Protein Seq Data Anal. 1987;1(1):27-39.
At present there is no agreement upon a standard format for the presentation of sequence data; each of the major sequence databases has adopted their own format. As a result, efforts to pool these data and to develop software to manipulate the data have been hampered. A significant amount of software development time must be invested to handle the incompatibilities among these formats before software to solve biologically interesting problems can be implemented. In principle, the development of a standard format by the database distributors would be the best solution. However, because the databases have invested years of effort in the development of procedures specifically tailored to their own format, they are reluctant to change. Insisting that they convert to a new format would place an extreme burden on the already overtaxed resources of these groups. Furthermore, for certain specialized applications it is more efficient to present the data in nonstandard formats. An alternative solution is presented here. Rather than develop a single standard format for all sequence data, a standardized exchange format has been developed. This format was designed to serve as a common interface between the major formats currently in use. Data can be easily converted to and from it without significant loss of information. This alleviates difficulties inherent in dealing with multiple formats while preserving the local formats of the various databases.

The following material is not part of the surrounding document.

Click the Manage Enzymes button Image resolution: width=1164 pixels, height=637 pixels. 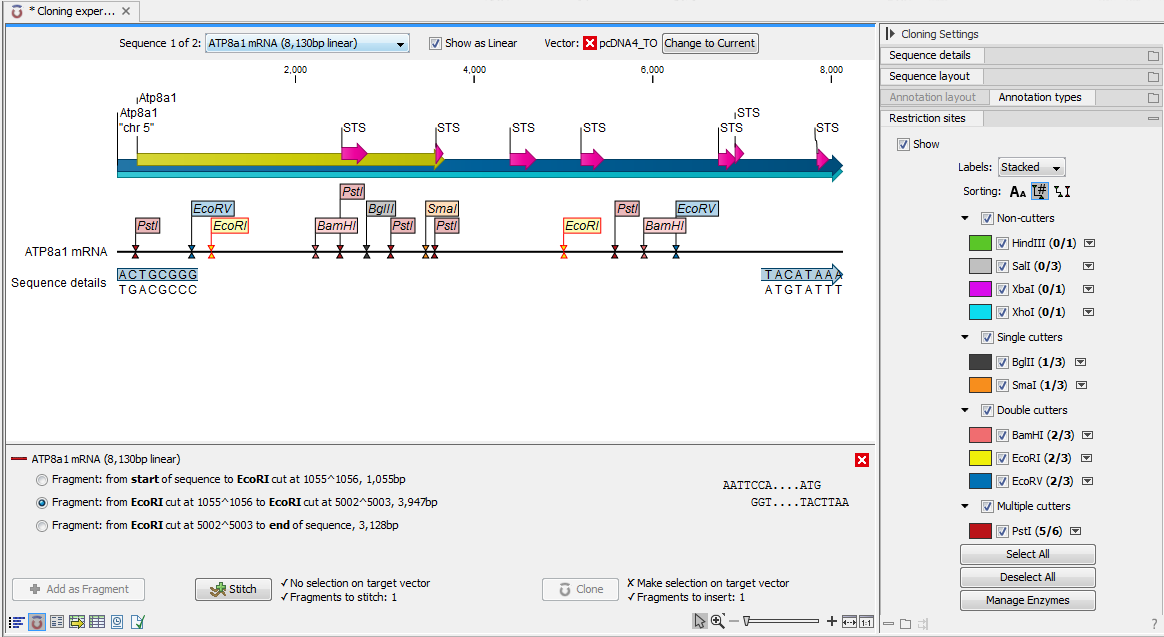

目前,对于序列数据的呈现尚无统一的标准格式;每个主要的序列数据库都采用了自己的格式。因此,汇总这些数据以及开发处理这些数据的软件的工作受到了阻碍。在能够实现解决生物学相关问题的软件之前,必须投入大量软件开发时间来处理这些格式之间的不兼容性。原则上,由数据库发行商开发标准格式将是最佳解决方案。然而,由于这些数据库在开发专门针对其自身格式的程序方面投入了多年努力,它们不愿改变。坚持让它们转换为新格式会给这些本就负担过重的团体资源带来极大压力。此外,对于某些特定的专业应用,以非标准格式呈现数据效率更高。本文提出了一种替代解决方案。不是为所有序列数据开发单一的标准格式,而是开发了一种标准化交换格式。这种格式旨在作为当前使用的主要格式之间的通用接口。数据可以轻松地与之相互转换,且不会有重大信息损失。这减轻了处理多种格式所固有的困难,同时保留了各个数据库的本地格式。